═════ DOKUMEN

Adapun marah yang dinisbatkan kepada makhluk; ada yang terpuji ada pula yang tercela. Terpuji apabila dilakukan karena Allah Azza wa Jalla dalam membela agama Allah Azza wa Jalla dengan ikhlas, membela hak-hak-Nya, dan tidak menuruti hawa nafsu, seperti yang dilakukan oleh Rasulullah Shallallahu ‘alaihi wa sallam, beliau marah karena ada hukum-hukum Allah dan syari’at-Nya yang dilanggar, maka beliau marah. Begitu pula marahnya Nabi Musa Alaihissalam [4] dan marahnya Nabi Yunus Alaihissalam [5]. Adapun yang tercela apabila dilakukan karena membela diri, kepentingan duniawi, dan melewati batas.
Dalam hadits di atas disebutkan larangan marah karena marah mengikuti emosi dan hawa nafsu yang pengaruhnya membawa kepada kehancuran dan kebinasaan.

══════════
═════ DATA HASIL EKSTRAKSI

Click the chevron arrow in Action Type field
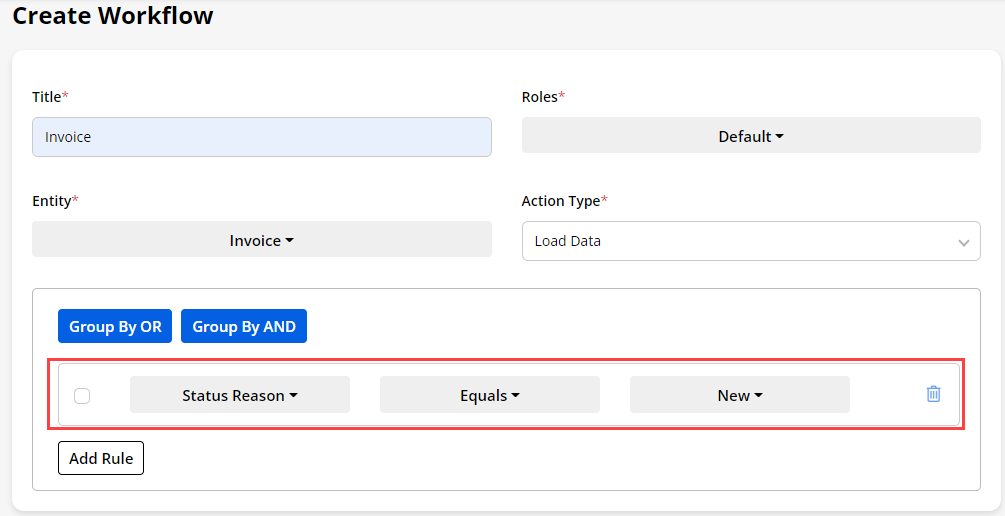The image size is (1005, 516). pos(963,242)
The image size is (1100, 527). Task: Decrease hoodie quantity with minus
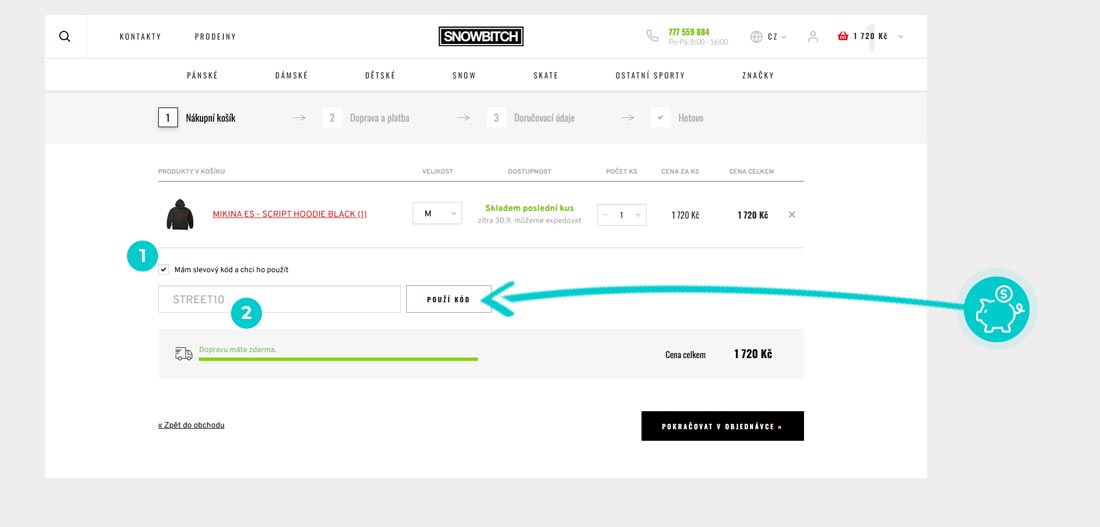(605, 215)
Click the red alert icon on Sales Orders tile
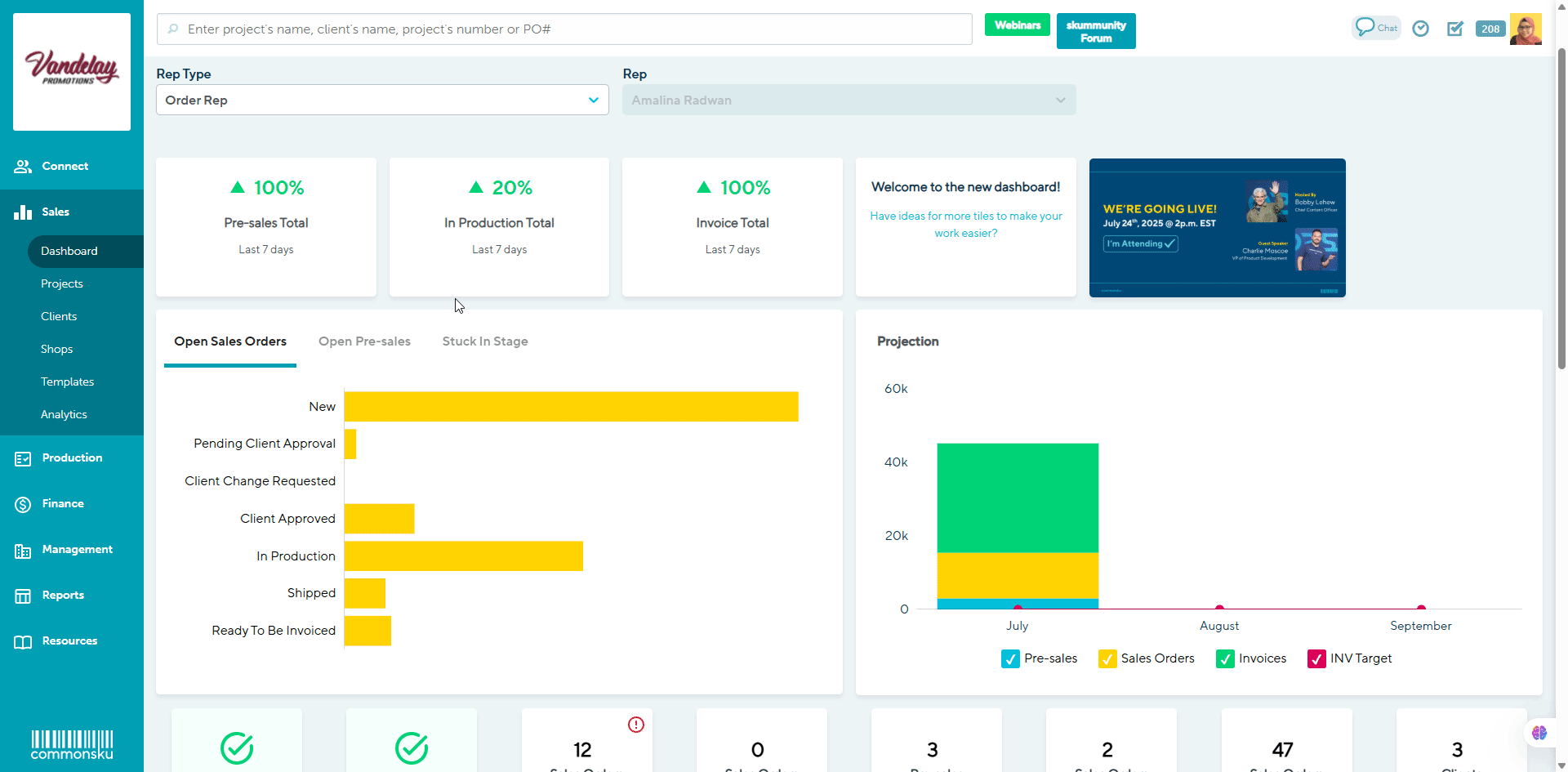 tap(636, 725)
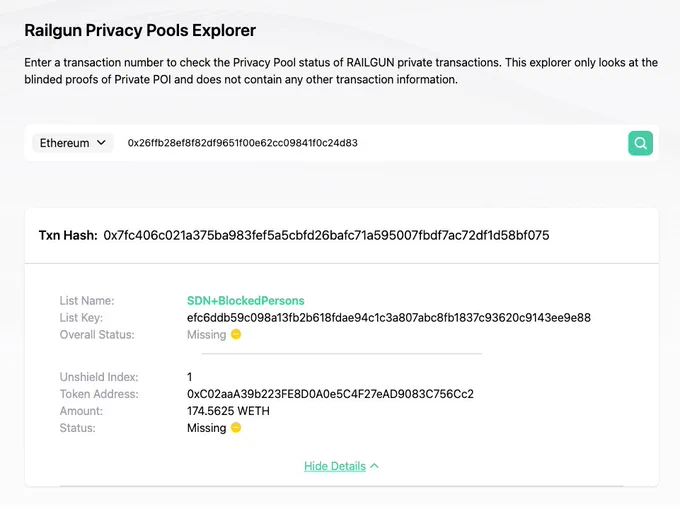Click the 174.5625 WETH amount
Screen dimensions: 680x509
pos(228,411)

══════════

**PETUNJUK TUGAS**
**A)** Tulis ulang kata demi kata bagian teks tentang marah yang dimulai dari kata-kata "Adapun marah yang" dan berhenti setelah "dan melewati batas.".
**B)** Lanjutkan teks tentang marah dengan menulis bagian berikutnya sesudah kalimat terakhir yang tercantum.

**JAWABAN LATIHAN**
**A)**
Adapun marah yang dinisbatkan kepada makhluk; ada yang terpuji ada pula yang tercela. Terpuji apabila dilakukan karena Allah Azza wa Jalla dalam membela agama Allah Azza wa Jalla dengan ikhlas, membela hak-hak-Nya, dan tidak menuruti hawa nafsu, seperti yang dilakukan oleh Rasulullah Shallallahu ‘alaihi wa sallam, beliau marah karena ada hukum-hukum Allah dan syari’at-Nya yang dilanggar, maka beliau marah. Begitu pula marahnya Nabi Musa Alaihissalam [4] dan marahnya Nabi Yunus Alaihissalam [5]. Adapun yang tercela apabila dilakukan karena membela diri, kepentingan duniawi, dan melewati batas.

**B)**
Ja’far bin Muhammad rahimahullah mengatakan, “Marah adalah pintu segala kejelekan.” Dikatakan kepada Ibnu Mubarak rahimahullah, “Kumpulkanlah untuk kami akhlak yang baik dalam satu kata!” Beliau menjawab, “Meninggalkan amarah.” Demikian juga Imam Ahmad rahimahullah dan Ishaq rahimahullah menafsirkan bahwa akhlak yang baik adalah dengan meninggalkan amarah.
Sabda Rasulullah Shallallahu ‘alaihi wa sallam, “Engkau jangan marah “ kepada orang yang meminta wasiat kepada beliau mengandung dua hal.
Pertama. Maksud dari perintah beliau ialah perintah untuk memiliki sebab-sebab yang menghasilkan akhlak yang baik, berupa dermawan, murah hati, penyantun, malu, tawadhu’, sabar, menahan diri dari mengganggu orang lain, pemaaf, menahan amarah, wajah berseri, dan akhlak-akhlak baik yang semisalnya.
Apabila jiwa terbentuk dengan akhlak-akhlak yang mulia ini dan menjadi kebiasaan baginya, maka ia mampu menahan amarah, pada saat timbul berbagai sebabnya.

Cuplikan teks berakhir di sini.